Imagine my delight, then, when I read this review about my Quick Pork Bolognese recipe this week: “The Quick Pork Bolognese is shockingly excellent. I’m Italian and went into this one with some apprehension, but it did not disappoint." (Thanks, NK on Amazon! I’m thrilled!).
As satisfying as a spaghetti-and-meatball dinner is a quicker way to get there is a big, bold Bolognese (or Ragu a la Bolognese, ragu that hails from Bologna), which takes a quarter of the time to reach maximum flavor in a multicooker. Most meat sauces use beef as the headliner, but my favorite blend is pork forward, with a bit of grass-fed ground beef mixed in. But feel free to play around with this ratio, so long as you don’t skimp on the aromatics.
This is a winning pot of flavor, a recipe that will serve you for years to come. I always love this on a wide noodle, like tagliatelle or pappardelle (but any noodles will work). Or try it on top of creamy polenta. Either way, a dollop of fresh ricotta and surprising mint is a welcome addition.
BIG-FLAVOR, ALMOST-INSTANT BOLOGNESE
Reprinted with permission from INSTANT FAMILY MEALS
3 tablespoons extra-virgin olive oil
½ yellow onion, finely chopped
1 stalk celery, finely chopped
1 large carrot, finely chopped
6 large garlic cloves, finely chopped
2 finely chopped anchovies
1 ½ pounds ground pork
½ pound ground beef
⅓ cup tomato paste
1 tablespoon harissa or hot pepper paste (optional)
¾ cup dry red wine, such as Merlot
1 28-ounce can whole San Marzano or plum tomatoes
2 bay leaves
1 sprig fresh rosemary
2 teaspoons fine sea salt
1 ¼ teaspoons freshly ground black pepper, plus more to taste
Garnish:
Fresh ricotta cheese or finely grated Parmesan cheese
½ cup fresh mint or parsley leaves
Add the oil in an electric pressure cooker and heat using the sauté function. Add the onion, celery, carrots, garlic, anchovies, and cook until slightly softened, about 6 minutes. Add the beef and pork and cook, breaking up with a wooden spoon, until brown, about 8 minutes.
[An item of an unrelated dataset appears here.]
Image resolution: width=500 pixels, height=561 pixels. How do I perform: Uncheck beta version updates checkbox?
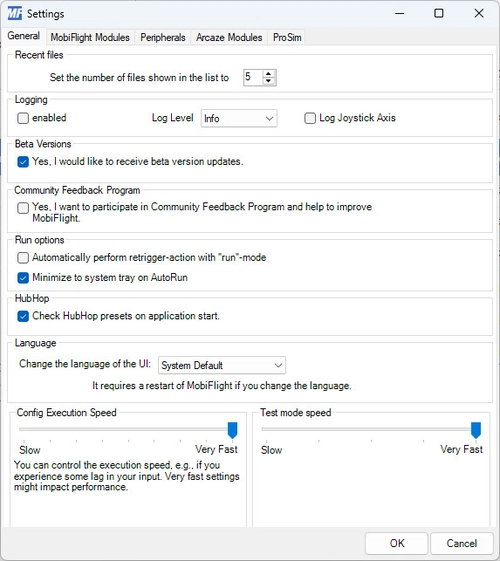tap(23, 162)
Add the tomato paste and harissa; cook, stirring, for 1 minute to toast. Add the wine and cook for another 2 minutes, stirring to release any browned bits and let the alcohol cook down, 2 minutes more.
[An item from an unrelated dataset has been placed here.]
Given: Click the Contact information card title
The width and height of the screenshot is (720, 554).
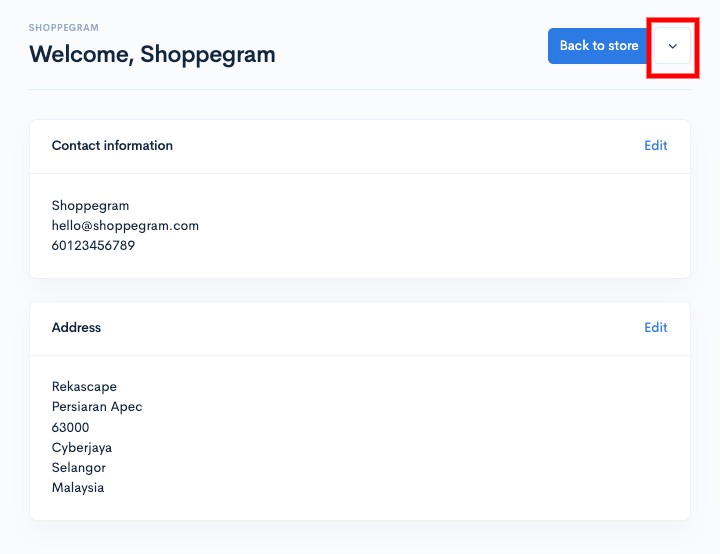Looking at the screenshot, I should [112, 146].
Crush the tomatoes with a potato masher in a bowl. Add the tomatoes and their juices, the bay leaves , rosemary, salt and pepper to the pot. Lock the lid into place and cook on high pressure until the sauce is deeply flavored, 30 minutes. Release the steam manually. Remove and discard the bay leaves and rosemary sprig.
When ready to serve, spoon the sauce over pasta, and top with fresh ricotta cheese, and (or) Parmesan, herbs and more black pepper to taste.
Prep time: 15 minutes
Cook time: 45 minutes
Total time: 1 hour 10 minutes
Serves 6 to 8 (makes about 9 cups)
GO VEG // WILD MUSHROOM BOLOGNESE
Replace the pork and beef with 2 1/2 pounds of finely chopped mixed mushrooms (crimini, button, maitake, shiitake, and oyster) plus a splash of soy (a food processor makes quick work of the mushrooms). For best results, use as many types of mushrooms as you can. Buttons will be juicy, while maitake, shiitake, and oysters lend incredible depth and meatiness. After pressure cooking, release the pressure manually and cook on the sauté setting for 10 minutes to thicken. (Mushrooms release a lot of water, and cooking them further will deepen the sauce’s flavor.) Serve warm, topped with fresh ricotta for an extra treat.